[Target pointing data]

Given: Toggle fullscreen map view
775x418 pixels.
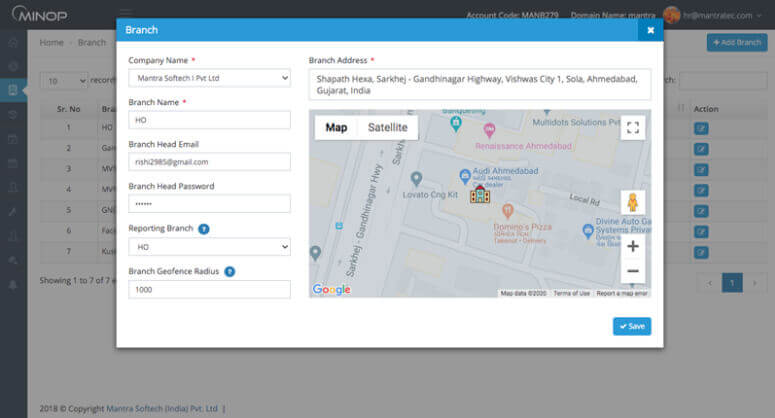Looking at the screenshot, I should (x=632, y=128).
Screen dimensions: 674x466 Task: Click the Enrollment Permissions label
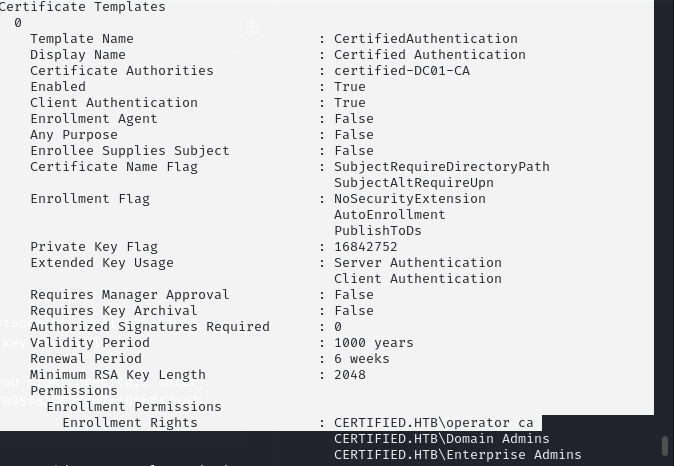[133, 407]
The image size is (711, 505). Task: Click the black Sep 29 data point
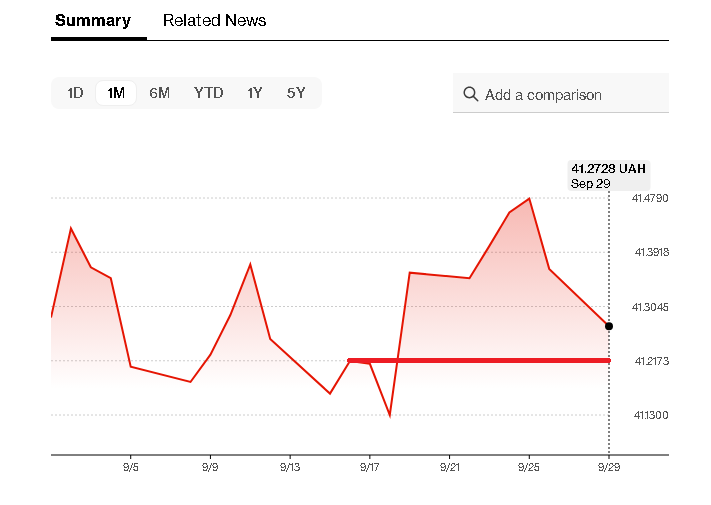pos(609,326)
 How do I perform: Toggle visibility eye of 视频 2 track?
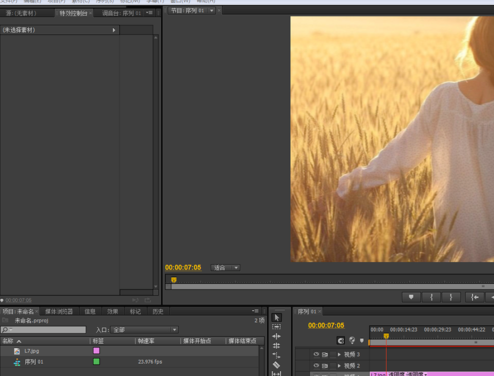316,366
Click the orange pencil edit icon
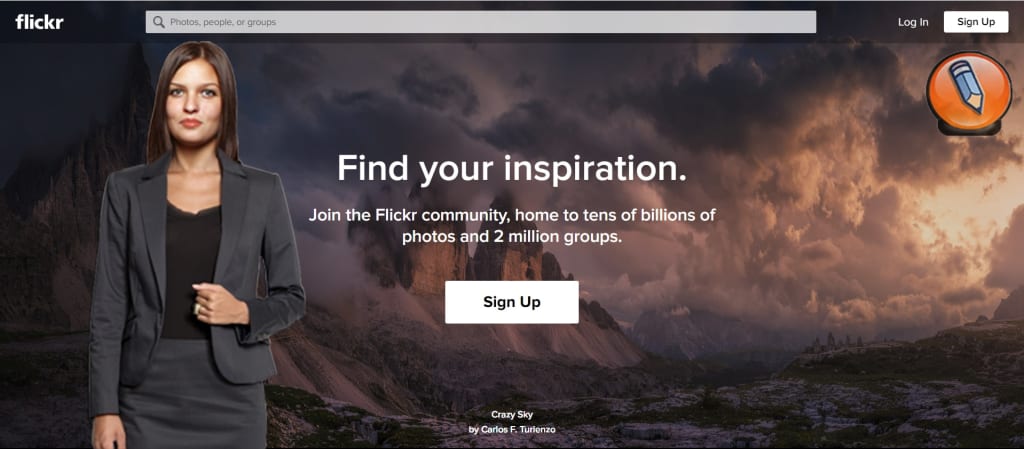Screen dimensions: 1024x449 point(968,93)
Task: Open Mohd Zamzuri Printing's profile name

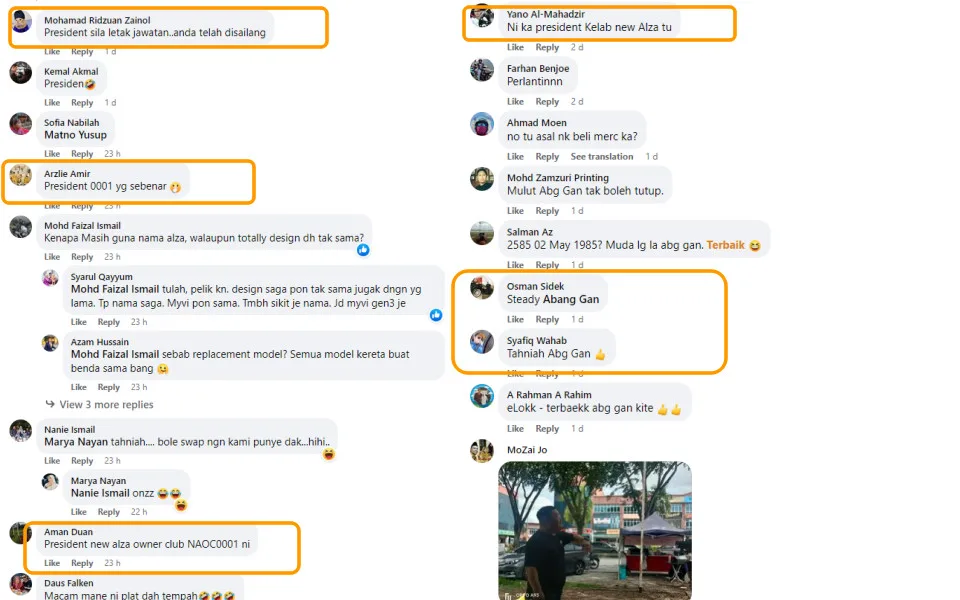Action: [558, 178]
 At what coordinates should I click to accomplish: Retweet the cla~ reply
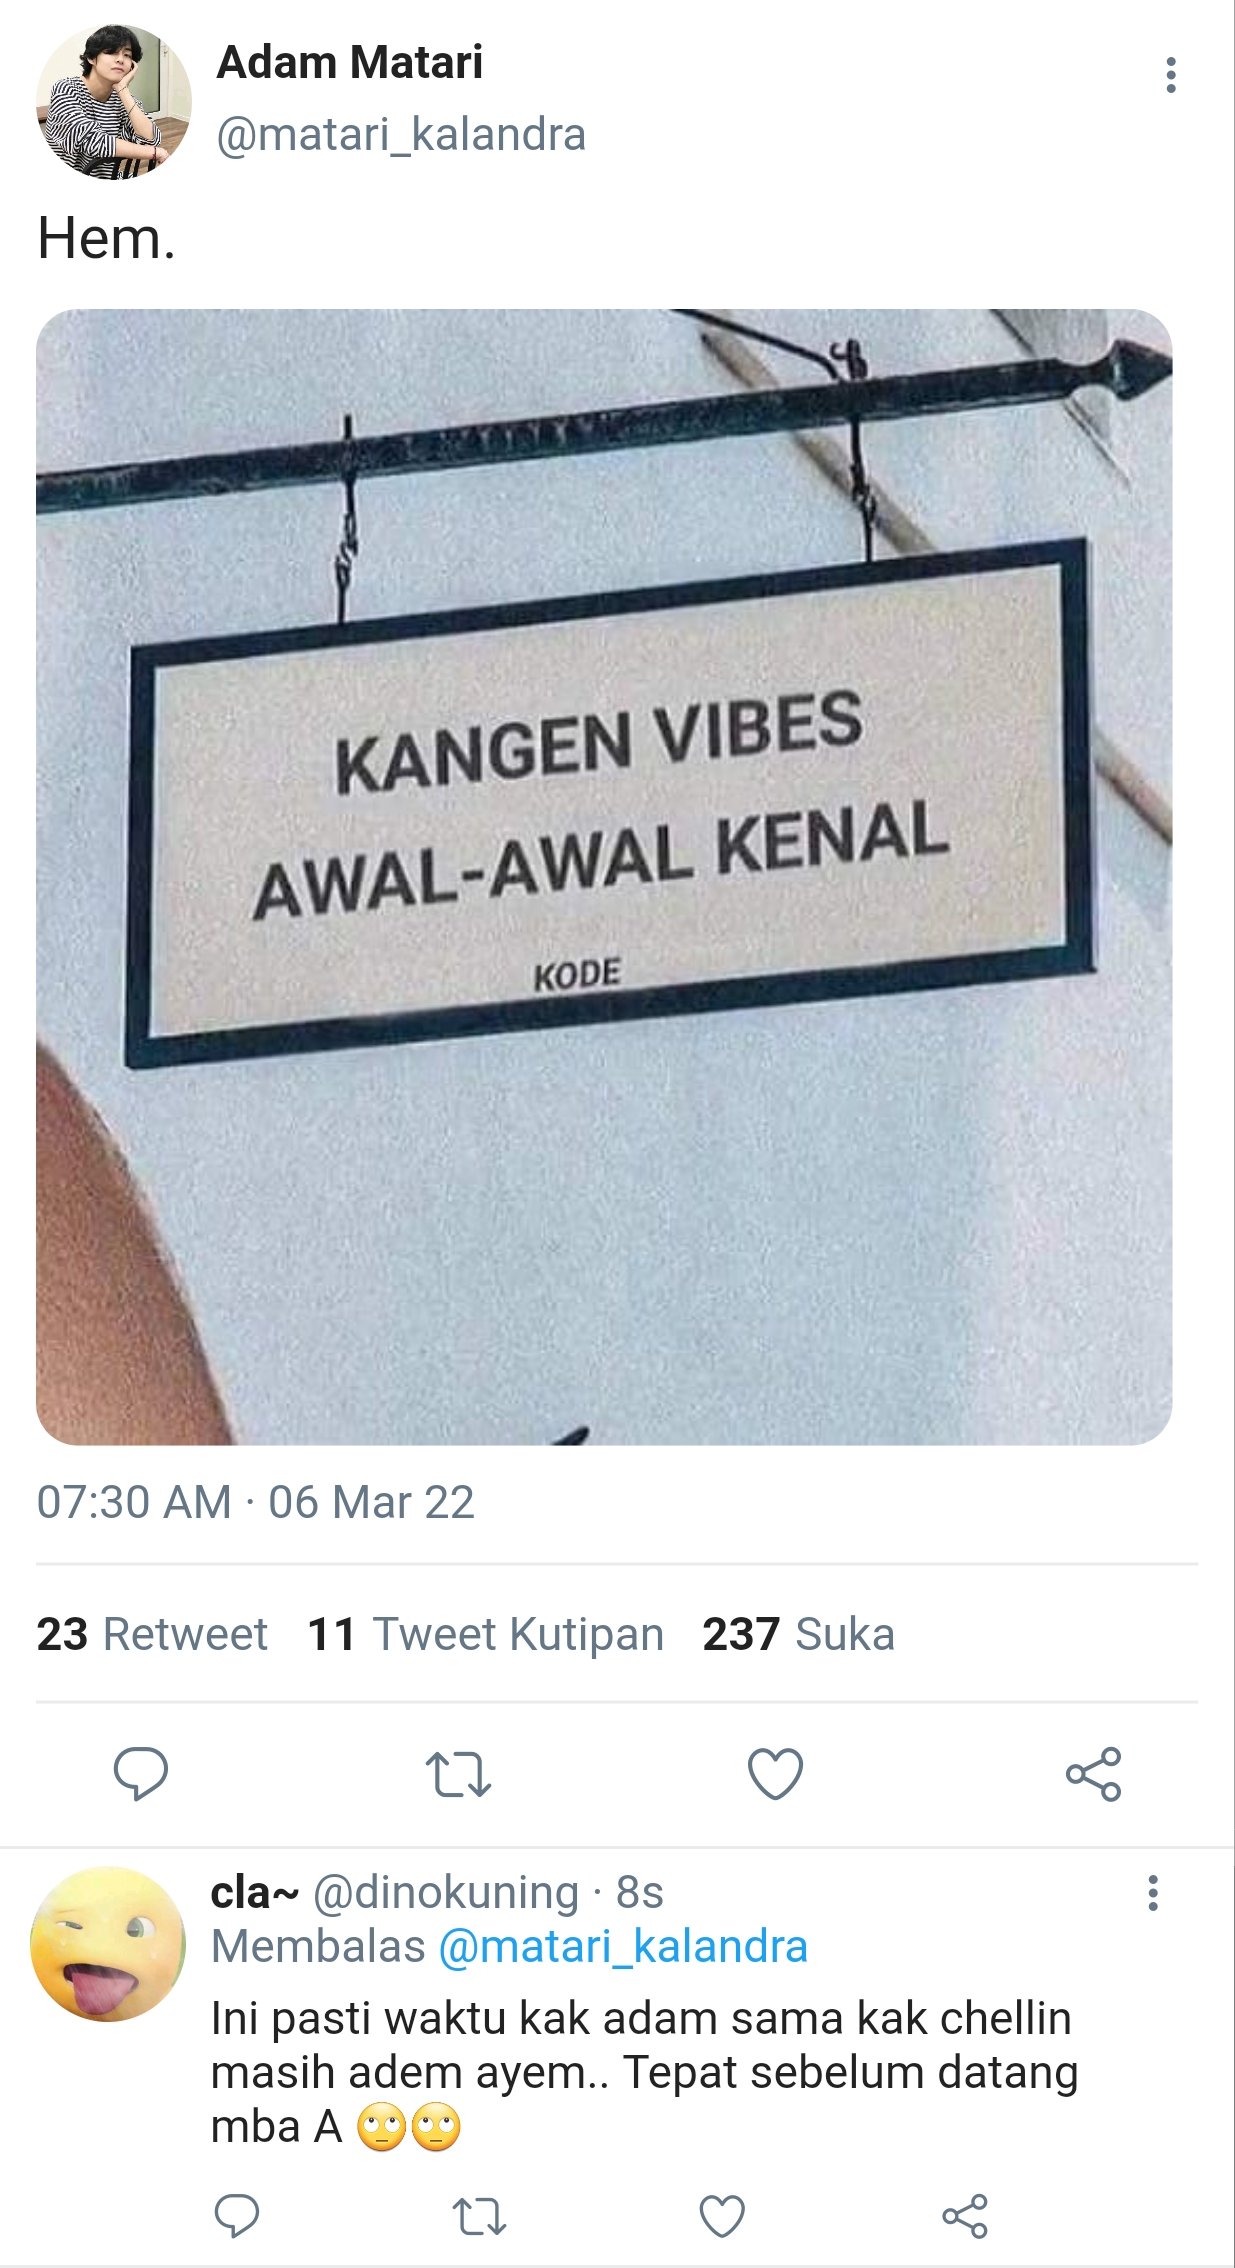tap(480, 2216)
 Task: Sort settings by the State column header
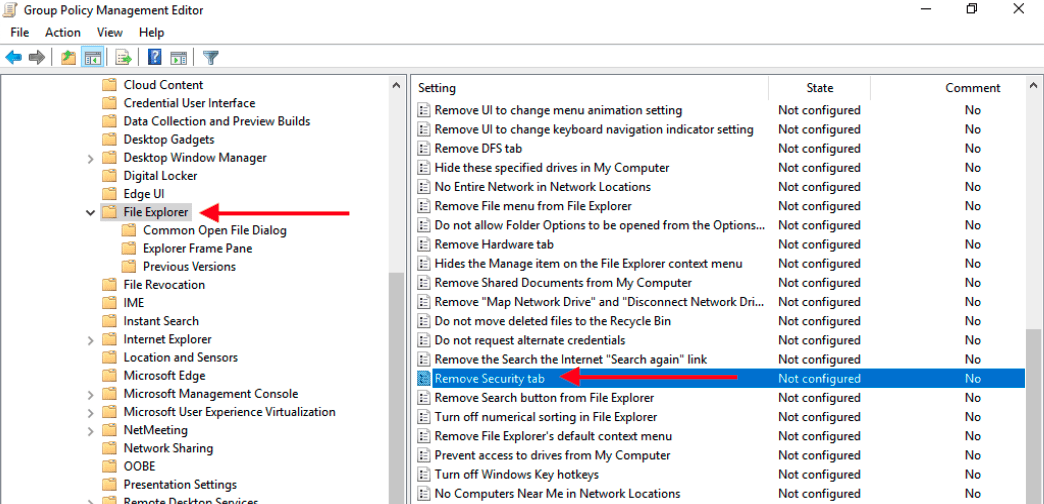[819, 88]
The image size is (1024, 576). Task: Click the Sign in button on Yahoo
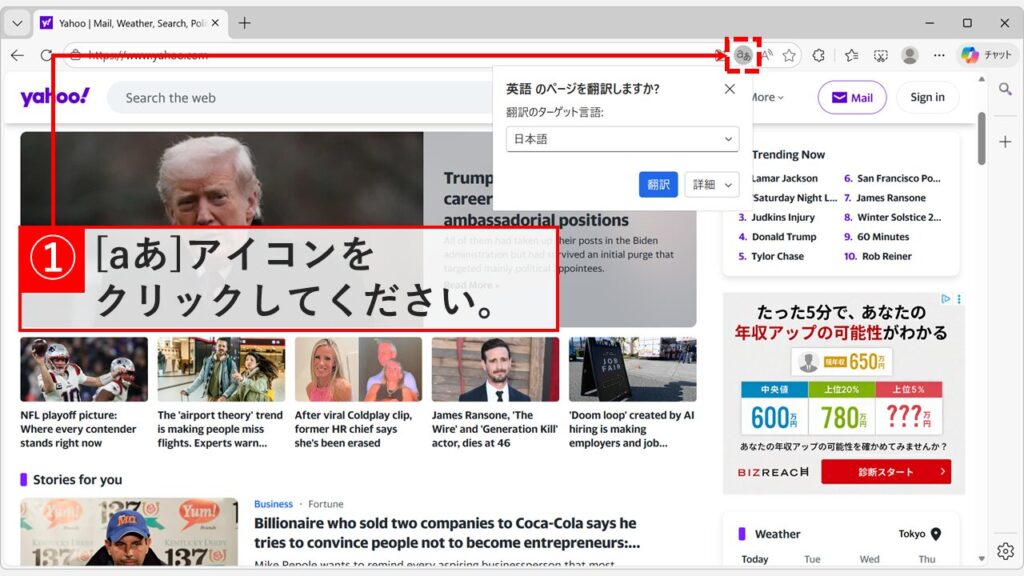pyautogui.click(x=927, y=97)
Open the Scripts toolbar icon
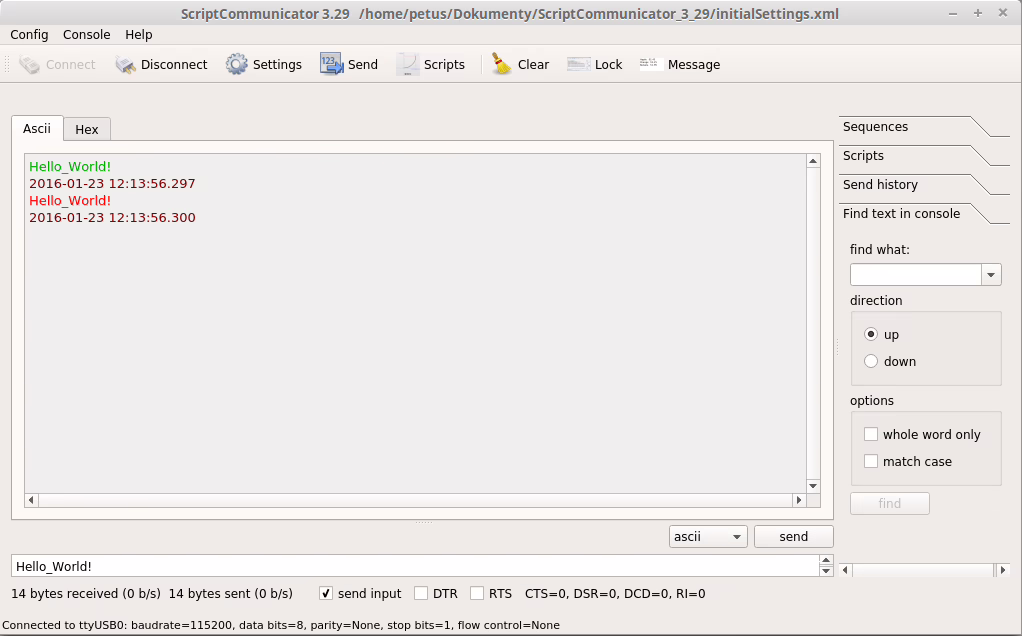The height and width of the screenshot is (636, 1022). [x=408, y=65]
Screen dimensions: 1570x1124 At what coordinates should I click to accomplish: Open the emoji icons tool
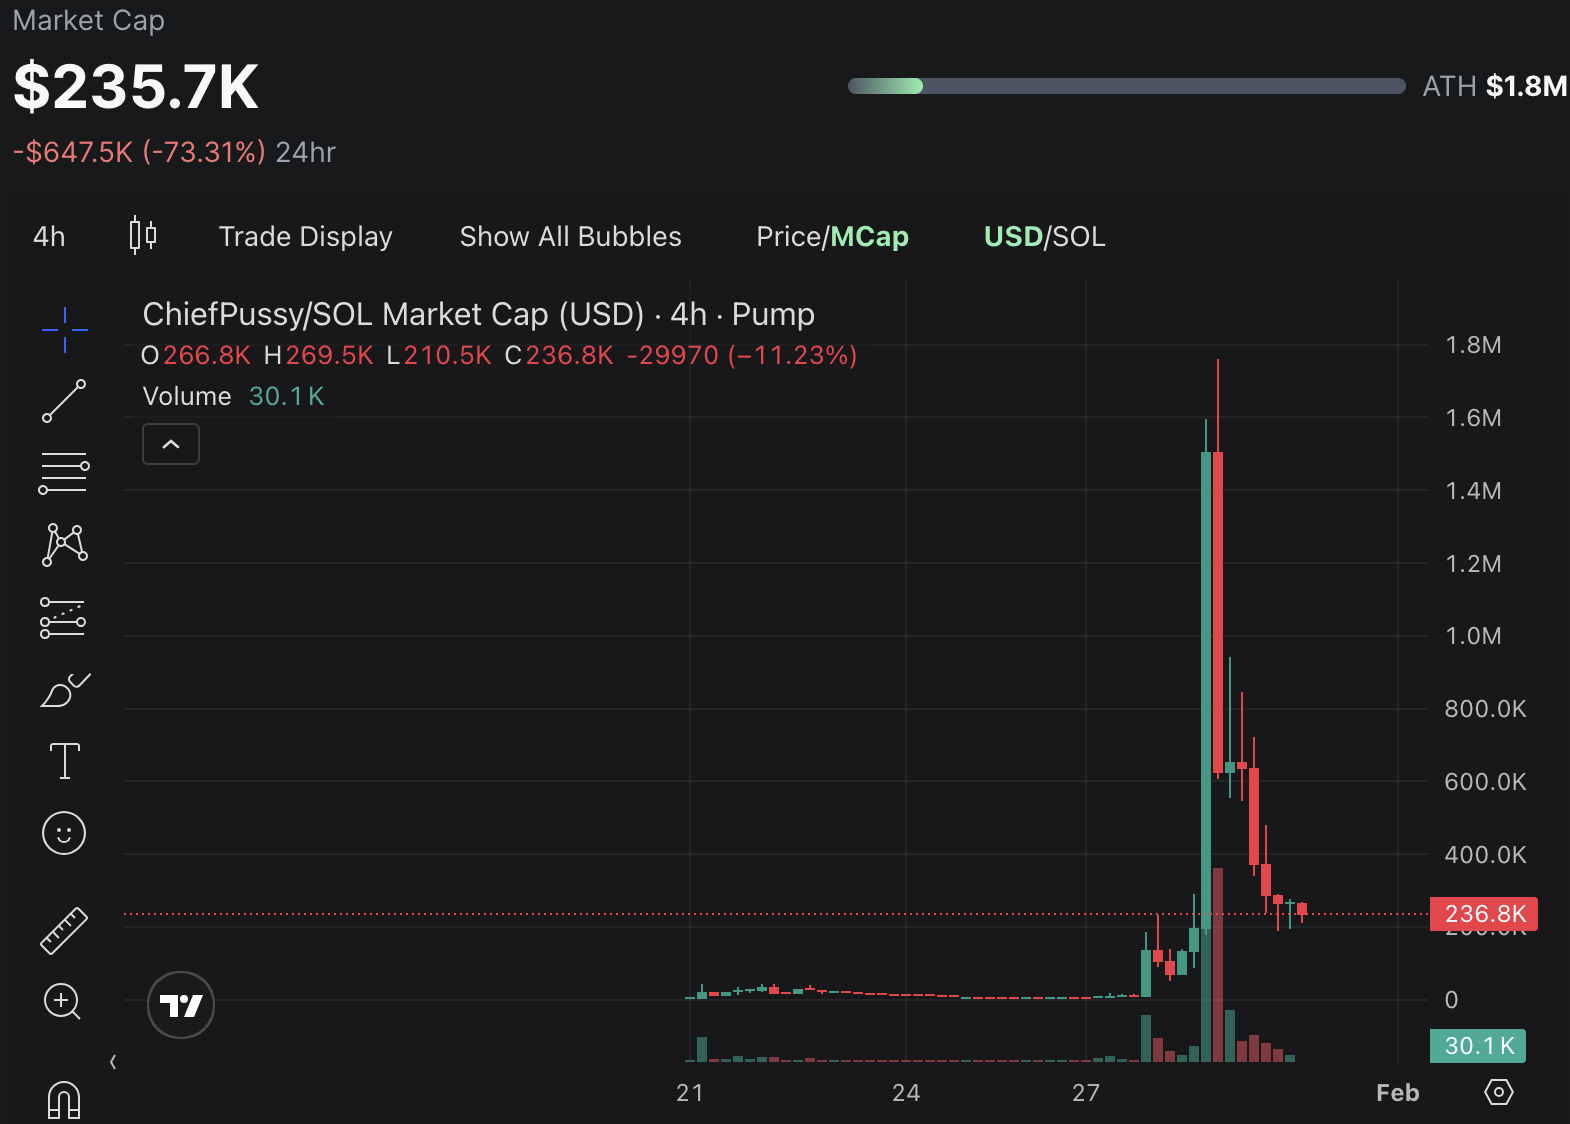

**SET TASK**
Swap every "Toggle" in the material for "Switch" and write it out again with nothing else altered. Leave the pictures out of your answer.

**ANSWER BELOW**
Given: Switch fullscreen map view
775x418 pixels.
Looking at the screenshot, I should (x=632, y=128).
Screen dimensions: 674x466 Task: Click the Enrollment Permissions label
[133, 407]
The image size is (711, 505). Task: Click the black Sep 29 data point
pos(609,326)
 How do I perform: Switch visibility eye of 视频 2 track?
316,366
Click the orange pencil edit icon
Screen dimensions: 1024x449 point(968,93)
Task: Open Mohd Zamzuri Printing's profile name

Action: [558, 178]
 At what coordinates should I click to accomplish: Retweet the cla~ reply
tap(480, 2216)
 Task: Sort settings by the State column header
[819, 88]
The image size is (1024, 576). Task: Click the Sign in button on Yahoo
pyautogui.click(x=927, y=97)
Open the Scripts toolbar icon
The height and width of the screenshot is (636, 1022). [x=408, y=65]
Screen dimensions: 1570x1124 At what coordinates should I click to accomplish: Open the emoji icons tool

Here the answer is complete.